The FDA announced that it had taken action against companies that manufacture, distribute and market single-ingredient oral colchicine, a drug that has existed since the early 1800s. Only one single-ingredient colchicine drug, Mutual Pharmaceutical’s and URL Pharma’s Colcrys, is approved for treating gout.
The FDA said a number of single-ingredient oral colchicine drugs have been used for decades, but they have not received approval from the modern FDA.
Teva receives complete response letter for Neutroval
JERUSALEM The Food and Drug Administration declined to approve a Teva biosimilar, the generic drug maker said Thursday.

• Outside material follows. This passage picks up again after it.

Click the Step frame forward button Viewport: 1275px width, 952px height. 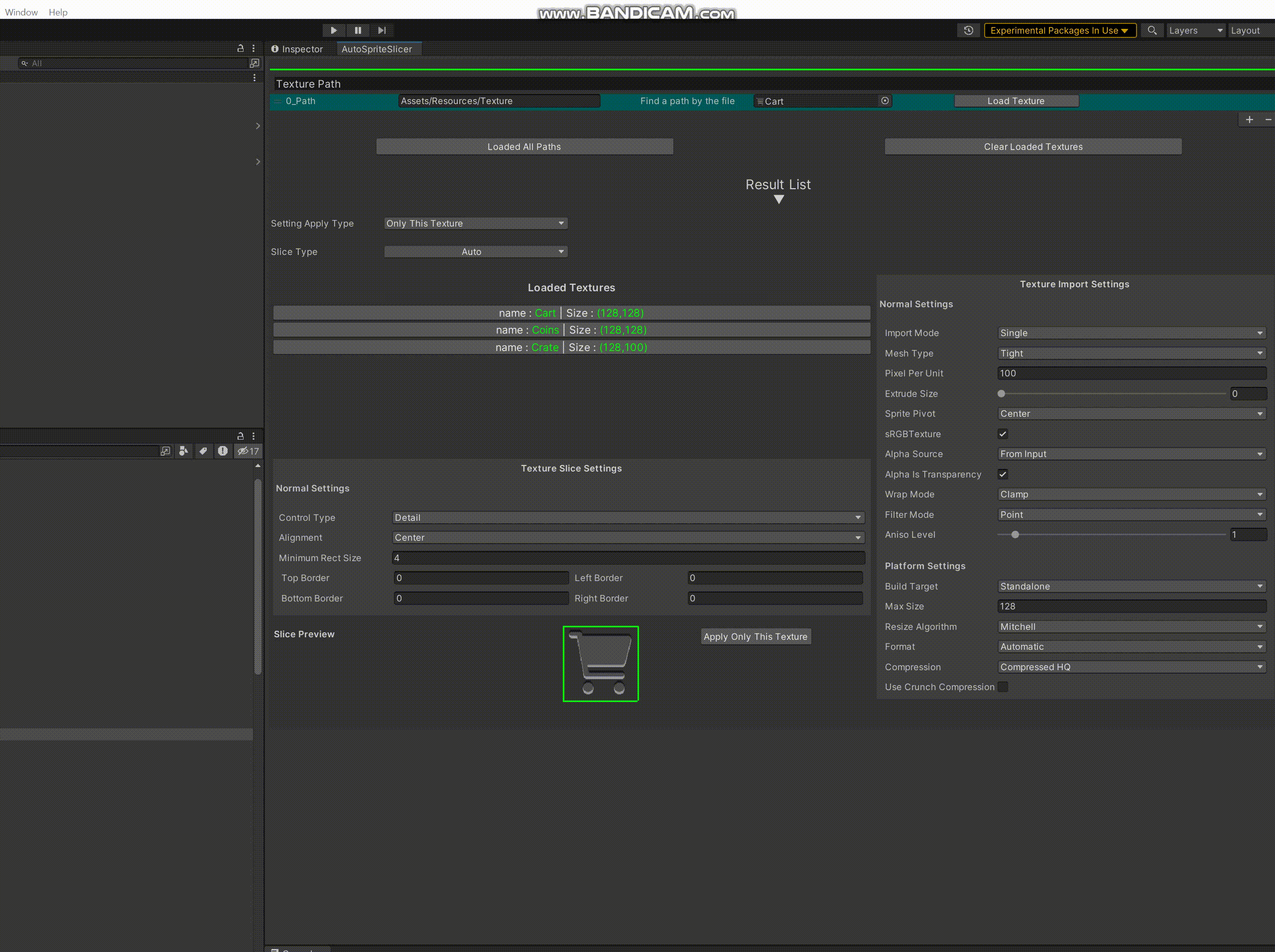coord(382,30)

Teva said it received a complete response letter from the FDA concerning Neutroval (filgrastim), for neutropenia in patients receiving chemotherapy for cancer. The FDA issues complete response letters when it needs additional information before it can approve a drug.
Neutroval is a biosimilar of Amgen’s Neupogen and is marketed in Europe under the name TevaGrastim.
GSK halts Simplirix trial
LONDON British drug maker GlaxoSmithKline has stopped a late-stage trial of a vaccine for genital herpes, citing disappointing results, GSK said Thursday.
The company said that while the vaccine Simplirix (herpes simplex vaccine) proved to be safe when administered to women as a prevention for genital herpes disease, it did not prevent infection. GSK had been conducting the phase 3 trial in 8,323 women ages 18 to 30 years in the United States and Canada under a partnership with the National Institute of Allergy and Infectious Diseases, part of the National Institutes of Health.
“We would like to express our gratitude toward our partner, [the National Institute of Allergy and Infectious Diseases], for [its] proactive collaboration and substantial contribution in the program, and the volunteers for their participation in the study,” GSK VP and director for late clinical development Gary Dubin said.